Drawing from the well of Christian icon painter Andrej Rublev, the audio and visual movements harbored within Silence, the first work produced by Rechenzentrum in four years, does indeed seem infused with the mysterium tremendum, the fear and trembling before that inaccessible other who sees and regards without Himself being seen, which marked the tradition under which he was working.
The music begins wispy and transparent, built around careful and episodic structures, punctuated at dramatic intervals by doomy reverberant splats of synthesizer, starchy strings, and the zither-like strumming of piano strings. There is a ritualistic force and focus to these pieces, even as the landscape of fragmented scrapes and whispers take on crunchier, more abrasive edges. Additionally, the cryptic black-and-white imagery that generally accompanies this type of piece acts as another layer of skin, leading to an increase in the sense of mystery while simultaneously furthering themes of purity and simplicity.

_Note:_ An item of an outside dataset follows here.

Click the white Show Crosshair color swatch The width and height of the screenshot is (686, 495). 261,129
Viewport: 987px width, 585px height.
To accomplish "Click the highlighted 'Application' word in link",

This is antagonized in a festive yet fierce way by other epicures of texture and rhythm, with pieces of grizzled, saw-toothed industrial colorings, and yet others under the spell of house music. These compositions insist on a technological virtuosity, one that borders on gimmickry, but which aids them in sprouting out in more quizzically surreal directions. Furthermore, they better reveal Rechenzentrum as insatiable explorers of music's hidden corners and twisted shadows, shadows that rub up well against the other pieces, conferring on them each a more defined shape and sense of motion.
Just as the album seems to be on the verge of disappearing into the electronic mountain range that builds up near the final few pieces, it quite delightfully swirls off into the lugubrious mournfulness of a New Orleans-like funeral dirge, replete with a deep male singing voice and spidery, linear horn patterns. A good many implications for religion in an age of digital recycling are thereby touched upon, as Rechenzentrum process traditions into so much sawdust and let them rest in powerful patterns.